__Extracted data__
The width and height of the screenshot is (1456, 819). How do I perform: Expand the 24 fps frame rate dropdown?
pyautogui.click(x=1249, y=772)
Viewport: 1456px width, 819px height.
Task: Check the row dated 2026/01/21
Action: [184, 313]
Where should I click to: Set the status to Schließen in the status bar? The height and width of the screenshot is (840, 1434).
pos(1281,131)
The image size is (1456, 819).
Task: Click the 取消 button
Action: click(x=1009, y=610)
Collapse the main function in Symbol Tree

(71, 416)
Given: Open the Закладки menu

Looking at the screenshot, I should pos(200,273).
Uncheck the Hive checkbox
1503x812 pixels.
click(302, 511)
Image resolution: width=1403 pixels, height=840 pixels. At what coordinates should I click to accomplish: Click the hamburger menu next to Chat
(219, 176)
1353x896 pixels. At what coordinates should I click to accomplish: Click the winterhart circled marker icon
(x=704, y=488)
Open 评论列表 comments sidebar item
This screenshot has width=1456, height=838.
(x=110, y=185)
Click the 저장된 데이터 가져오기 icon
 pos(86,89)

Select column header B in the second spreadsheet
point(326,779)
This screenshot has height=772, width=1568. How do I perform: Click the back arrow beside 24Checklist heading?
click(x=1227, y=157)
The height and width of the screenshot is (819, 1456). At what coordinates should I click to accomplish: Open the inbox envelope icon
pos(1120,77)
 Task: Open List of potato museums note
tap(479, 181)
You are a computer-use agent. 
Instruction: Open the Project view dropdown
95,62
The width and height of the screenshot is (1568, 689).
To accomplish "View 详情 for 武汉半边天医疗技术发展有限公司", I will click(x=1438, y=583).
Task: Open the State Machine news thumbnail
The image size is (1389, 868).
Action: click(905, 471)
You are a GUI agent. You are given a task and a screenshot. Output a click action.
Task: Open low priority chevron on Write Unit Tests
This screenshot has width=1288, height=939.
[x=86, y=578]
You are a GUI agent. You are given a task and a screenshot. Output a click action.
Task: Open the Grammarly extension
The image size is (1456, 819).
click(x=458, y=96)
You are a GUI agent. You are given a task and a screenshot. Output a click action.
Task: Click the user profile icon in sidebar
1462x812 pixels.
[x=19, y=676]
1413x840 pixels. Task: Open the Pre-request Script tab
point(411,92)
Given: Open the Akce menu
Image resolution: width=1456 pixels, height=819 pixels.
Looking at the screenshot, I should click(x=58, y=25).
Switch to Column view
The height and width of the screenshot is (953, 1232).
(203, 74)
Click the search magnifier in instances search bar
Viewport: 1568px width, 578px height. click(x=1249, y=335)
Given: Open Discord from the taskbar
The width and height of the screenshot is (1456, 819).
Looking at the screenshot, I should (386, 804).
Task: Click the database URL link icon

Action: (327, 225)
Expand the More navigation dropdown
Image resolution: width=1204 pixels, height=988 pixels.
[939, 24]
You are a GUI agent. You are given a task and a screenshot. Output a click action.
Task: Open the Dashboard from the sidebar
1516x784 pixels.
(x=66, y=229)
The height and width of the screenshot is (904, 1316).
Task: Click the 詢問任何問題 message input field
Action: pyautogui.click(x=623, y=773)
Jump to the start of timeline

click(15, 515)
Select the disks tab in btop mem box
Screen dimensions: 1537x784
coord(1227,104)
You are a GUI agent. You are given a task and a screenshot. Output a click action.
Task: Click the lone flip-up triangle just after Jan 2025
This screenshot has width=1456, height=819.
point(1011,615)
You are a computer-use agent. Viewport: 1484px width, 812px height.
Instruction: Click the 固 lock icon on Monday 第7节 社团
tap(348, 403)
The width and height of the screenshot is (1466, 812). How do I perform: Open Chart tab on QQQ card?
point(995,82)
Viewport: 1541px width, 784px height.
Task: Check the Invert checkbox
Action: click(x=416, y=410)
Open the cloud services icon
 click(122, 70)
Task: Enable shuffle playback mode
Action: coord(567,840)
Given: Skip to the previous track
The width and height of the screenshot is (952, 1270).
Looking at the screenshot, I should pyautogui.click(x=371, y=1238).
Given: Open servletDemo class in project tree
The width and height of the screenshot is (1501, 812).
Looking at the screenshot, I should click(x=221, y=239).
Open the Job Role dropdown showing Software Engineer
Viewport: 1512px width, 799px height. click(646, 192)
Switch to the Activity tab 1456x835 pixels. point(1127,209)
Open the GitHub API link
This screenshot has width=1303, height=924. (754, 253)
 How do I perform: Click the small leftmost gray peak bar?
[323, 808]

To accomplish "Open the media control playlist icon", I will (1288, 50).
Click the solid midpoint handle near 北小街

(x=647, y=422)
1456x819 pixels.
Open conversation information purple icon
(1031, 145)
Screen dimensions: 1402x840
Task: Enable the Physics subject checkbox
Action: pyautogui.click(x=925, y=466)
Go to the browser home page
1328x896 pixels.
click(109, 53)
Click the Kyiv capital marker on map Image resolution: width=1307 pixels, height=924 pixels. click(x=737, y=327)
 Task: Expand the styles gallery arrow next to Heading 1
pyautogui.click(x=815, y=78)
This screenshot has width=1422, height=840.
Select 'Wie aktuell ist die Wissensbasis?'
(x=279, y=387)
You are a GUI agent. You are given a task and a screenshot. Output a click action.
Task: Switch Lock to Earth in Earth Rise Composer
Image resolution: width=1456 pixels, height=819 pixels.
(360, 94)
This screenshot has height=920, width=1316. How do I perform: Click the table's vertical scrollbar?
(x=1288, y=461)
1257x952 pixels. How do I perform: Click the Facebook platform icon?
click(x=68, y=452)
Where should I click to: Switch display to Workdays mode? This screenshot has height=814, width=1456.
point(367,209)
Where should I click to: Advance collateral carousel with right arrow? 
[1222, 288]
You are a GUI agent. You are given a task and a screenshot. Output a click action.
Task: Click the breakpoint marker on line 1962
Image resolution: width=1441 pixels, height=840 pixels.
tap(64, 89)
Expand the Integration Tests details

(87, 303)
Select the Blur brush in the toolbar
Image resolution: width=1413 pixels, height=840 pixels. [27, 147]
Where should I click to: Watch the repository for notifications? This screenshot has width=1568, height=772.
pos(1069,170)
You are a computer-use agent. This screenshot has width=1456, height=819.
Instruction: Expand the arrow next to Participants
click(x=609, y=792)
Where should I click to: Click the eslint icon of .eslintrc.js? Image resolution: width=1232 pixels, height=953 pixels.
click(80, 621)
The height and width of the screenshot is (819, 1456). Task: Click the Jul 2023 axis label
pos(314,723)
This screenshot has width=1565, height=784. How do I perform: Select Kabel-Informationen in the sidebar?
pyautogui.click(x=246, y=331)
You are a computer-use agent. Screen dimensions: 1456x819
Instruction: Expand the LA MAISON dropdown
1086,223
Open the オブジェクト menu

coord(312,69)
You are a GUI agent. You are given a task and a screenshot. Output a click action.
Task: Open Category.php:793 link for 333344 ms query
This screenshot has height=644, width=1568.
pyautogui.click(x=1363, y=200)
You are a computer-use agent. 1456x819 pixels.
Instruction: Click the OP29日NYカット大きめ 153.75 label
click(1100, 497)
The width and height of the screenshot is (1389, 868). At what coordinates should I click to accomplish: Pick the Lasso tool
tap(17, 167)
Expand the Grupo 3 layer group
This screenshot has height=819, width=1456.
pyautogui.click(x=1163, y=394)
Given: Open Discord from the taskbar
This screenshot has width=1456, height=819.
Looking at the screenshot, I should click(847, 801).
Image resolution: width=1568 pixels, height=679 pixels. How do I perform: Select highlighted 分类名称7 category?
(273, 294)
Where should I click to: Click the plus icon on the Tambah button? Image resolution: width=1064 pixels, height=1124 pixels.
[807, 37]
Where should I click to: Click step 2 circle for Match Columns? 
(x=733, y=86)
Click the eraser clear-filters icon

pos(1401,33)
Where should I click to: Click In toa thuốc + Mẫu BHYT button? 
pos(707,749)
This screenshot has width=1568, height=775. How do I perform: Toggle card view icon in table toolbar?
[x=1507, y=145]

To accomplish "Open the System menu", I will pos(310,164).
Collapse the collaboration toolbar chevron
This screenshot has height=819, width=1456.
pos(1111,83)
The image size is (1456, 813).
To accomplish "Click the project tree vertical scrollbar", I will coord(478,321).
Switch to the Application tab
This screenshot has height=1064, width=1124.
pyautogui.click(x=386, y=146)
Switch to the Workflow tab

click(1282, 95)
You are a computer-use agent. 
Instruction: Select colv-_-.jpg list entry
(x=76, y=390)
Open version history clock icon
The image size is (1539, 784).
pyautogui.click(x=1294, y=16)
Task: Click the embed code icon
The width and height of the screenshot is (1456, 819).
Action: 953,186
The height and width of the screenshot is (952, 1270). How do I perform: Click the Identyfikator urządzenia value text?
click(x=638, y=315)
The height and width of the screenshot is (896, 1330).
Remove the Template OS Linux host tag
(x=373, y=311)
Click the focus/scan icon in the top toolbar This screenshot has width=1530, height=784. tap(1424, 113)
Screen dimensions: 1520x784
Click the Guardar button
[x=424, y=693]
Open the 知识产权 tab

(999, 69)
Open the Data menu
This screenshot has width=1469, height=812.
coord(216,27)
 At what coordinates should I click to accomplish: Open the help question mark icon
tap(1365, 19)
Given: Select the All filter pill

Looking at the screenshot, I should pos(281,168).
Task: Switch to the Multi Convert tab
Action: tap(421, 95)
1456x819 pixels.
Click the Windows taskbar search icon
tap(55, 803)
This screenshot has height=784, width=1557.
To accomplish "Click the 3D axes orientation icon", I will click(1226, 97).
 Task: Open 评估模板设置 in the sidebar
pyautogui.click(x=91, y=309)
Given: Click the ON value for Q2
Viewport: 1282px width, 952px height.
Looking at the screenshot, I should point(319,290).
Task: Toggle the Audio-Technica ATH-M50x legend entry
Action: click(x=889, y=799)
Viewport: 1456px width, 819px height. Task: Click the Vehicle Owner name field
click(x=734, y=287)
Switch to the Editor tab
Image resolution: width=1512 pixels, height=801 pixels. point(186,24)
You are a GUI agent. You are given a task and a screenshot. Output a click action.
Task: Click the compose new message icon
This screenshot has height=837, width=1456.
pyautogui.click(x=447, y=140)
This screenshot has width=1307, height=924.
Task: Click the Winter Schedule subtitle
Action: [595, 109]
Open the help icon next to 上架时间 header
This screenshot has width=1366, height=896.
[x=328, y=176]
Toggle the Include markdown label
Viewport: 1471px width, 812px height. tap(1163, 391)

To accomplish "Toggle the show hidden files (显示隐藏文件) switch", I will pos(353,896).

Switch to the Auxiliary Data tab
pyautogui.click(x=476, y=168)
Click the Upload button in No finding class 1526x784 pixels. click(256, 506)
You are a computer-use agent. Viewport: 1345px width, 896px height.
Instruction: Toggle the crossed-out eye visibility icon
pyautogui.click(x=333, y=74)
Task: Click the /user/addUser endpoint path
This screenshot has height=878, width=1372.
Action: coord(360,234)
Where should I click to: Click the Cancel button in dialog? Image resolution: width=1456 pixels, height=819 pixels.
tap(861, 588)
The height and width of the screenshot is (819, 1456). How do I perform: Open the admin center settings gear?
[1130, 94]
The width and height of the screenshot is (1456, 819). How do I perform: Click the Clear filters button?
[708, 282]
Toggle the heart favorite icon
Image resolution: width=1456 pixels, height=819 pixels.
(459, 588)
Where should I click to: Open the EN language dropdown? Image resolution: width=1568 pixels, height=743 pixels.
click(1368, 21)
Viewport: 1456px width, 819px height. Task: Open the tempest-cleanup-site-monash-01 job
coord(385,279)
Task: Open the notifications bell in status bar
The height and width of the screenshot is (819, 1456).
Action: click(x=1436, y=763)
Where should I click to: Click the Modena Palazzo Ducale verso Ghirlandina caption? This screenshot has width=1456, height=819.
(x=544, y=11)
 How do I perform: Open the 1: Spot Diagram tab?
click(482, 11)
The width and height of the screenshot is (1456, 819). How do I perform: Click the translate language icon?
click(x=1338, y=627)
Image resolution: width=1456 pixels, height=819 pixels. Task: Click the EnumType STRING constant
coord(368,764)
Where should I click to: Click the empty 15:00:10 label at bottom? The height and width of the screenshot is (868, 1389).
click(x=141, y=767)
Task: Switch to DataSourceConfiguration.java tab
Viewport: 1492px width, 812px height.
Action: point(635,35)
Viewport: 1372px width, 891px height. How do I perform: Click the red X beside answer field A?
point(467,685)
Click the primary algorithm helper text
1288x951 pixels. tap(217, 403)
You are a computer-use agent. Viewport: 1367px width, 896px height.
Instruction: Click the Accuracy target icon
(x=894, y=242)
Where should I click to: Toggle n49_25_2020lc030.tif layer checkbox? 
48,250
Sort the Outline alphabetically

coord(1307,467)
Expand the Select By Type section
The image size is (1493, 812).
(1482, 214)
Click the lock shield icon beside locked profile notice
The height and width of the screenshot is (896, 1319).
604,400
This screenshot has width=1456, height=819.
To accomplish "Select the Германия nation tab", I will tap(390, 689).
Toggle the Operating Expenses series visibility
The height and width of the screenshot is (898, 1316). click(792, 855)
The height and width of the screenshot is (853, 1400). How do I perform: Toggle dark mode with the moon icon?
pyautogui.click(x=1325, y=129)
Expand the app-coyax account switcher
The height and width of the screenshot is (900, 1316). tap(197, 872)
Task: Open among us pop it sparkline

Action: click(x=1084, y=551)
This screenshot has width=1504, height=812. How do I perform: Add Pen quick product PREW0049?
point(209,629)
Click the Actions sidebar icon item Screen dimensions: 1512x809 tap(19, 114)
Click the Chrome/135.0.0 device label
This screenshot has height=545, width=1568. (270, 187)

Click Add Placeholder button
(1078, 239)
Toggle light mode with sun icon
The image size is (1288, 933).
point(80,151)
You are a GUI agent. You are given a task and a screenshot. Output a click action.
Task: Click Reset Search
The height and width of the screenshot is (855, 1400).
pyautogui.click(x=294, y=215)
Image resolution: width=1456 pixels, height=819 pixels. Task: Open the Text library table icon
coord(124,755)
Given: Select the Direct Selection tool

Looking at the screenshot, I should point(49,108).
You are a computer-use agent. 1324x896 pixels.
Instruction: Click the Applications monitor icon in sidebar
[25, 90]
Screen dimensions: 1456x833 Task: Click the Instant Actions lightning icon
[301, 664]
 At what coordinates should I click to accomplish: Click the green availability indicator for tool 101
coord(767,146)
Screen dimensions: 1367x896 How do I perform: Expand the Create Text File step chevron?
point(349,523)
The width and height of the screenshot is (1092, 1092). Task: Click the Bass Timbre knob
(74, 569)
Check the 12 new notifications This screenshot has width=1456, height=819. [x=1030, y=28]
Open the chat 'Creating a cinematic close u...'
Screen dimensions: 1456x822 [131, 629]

__What you should do__
Scan the lines above for the word "class", then copy each line that has it.

__Output for this task__
Given: Open servletDemo class in project tree
Click the Upload button in No finding class 1526x784 pixels. click(256, 506)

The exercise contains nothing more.